III. Addition to Tax under Section 6661(a)

Section 6661(a) provides for an addition to tax of 25 percent of the amount of any underpayment attributable to a substantial understatement. 7 There is a "substantial understatement" of income tax for any taxable year where the amount of the understatement exceeds the greater of (1) 10 percent of the tax required to be shown on the return for the taxable year or (2) $5,000. Sec. 6661(b)(1). However, the amount of the understatement is reduced to the extent attributable to an item (1) for which there is or was substantial authority for the taxpayer's treatment thereof, or (2) with respect to which the relevant facts were adequately disclosed on the taxpayer's return or an attached statement. See sec. 6661(b)(2)(B). 8


7 ═ As a technical matter, in 1983 sec. 6661(a) provided for a 10-percent addition to tax. The amount of the sec. 6661(a) addition to tax was later increased to 25 percent for additions to tax assessed after Oct. 21, 1986. Omnibus Budget Reconciliation Act of 1986, Pub. L. 99-509, sec. 8002, 100 Stat. 1951. The retroactive increase of the amount of the penalty from 10 percent to 25 percent does not violate petitioners' constitutional rights to equal protection or due process. See Licari v. Commissioner , 946 F.2d 690, 692-695 (9th Cir. 1991), affg. T.C. Memo. 1990-4.

8 ═ Where the understatement at issue is attributable to a tax shelter, adequate disclosure is inconsequential and, in addition to substantial authority, the taxpayer must demonstrate a reasonable belief that the tax treatment claimed was more likely than not proper. Sec. 6661(b)(2)(C). Because the result would be the same whether or not we label CCJRP a tax shelter, we will give petitioners the benefit of any doubt and analyze their entitlement to a reduction of the sec. 6661(a) addition to tax as though CCJRP were not a tax shelter.


Petitioners do not argue that they possessed substantial authority for claiming the loss on their 1983 Federal income tax returns. Nor have they demonstrated that they adequately disclosed the facts relevant to their investment in CCJRP on their 1983 Federal income tax return or on an attached statement.

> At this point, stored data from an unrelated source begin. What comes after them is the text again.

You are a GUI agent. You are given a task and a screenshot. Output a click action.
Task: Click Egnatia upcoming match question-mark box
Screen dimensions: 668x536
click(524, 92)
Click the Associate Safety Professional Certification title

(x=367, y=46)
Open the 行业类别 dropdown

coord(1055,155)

Rev. Proc. 83-21, 1983-1 C.B. 680, applicable to tax returns filed in 1983, lists information which is deemed sufficient disclosure with respect to certain items, none of which are involved in this case. Notwithstanding the inapplicability of Rev. Proc. 83-21, supra , a taxpayer may make adequate disclosure if the taxpayer provides sufficient information on the return to enable the Commissioner to identify the potential controversy involved. See Schirmer v. Commissioner , 89 T.C. 277, 285-286 (1987). However, "Merely claiming the loss, without further explanation," as petitioners did, was insufficient to alert the Commissioner to the controversial nature of the partnership loss. See Robnett v. Commissioner , T.C. Memo. 2001-17. In addition, petitioners did not attach any statement to their 1983 return. As a result, the Court sustains the imposition of a section 6661(a) addition to tax.

The Court has considered all of petitioners' contentions, arguments, requests, and statements. To the extent not discussed herein, we conclude that they are meritless, moot, or irrelevant.

To reflect the foregoing,

Decision will be entered for respondent.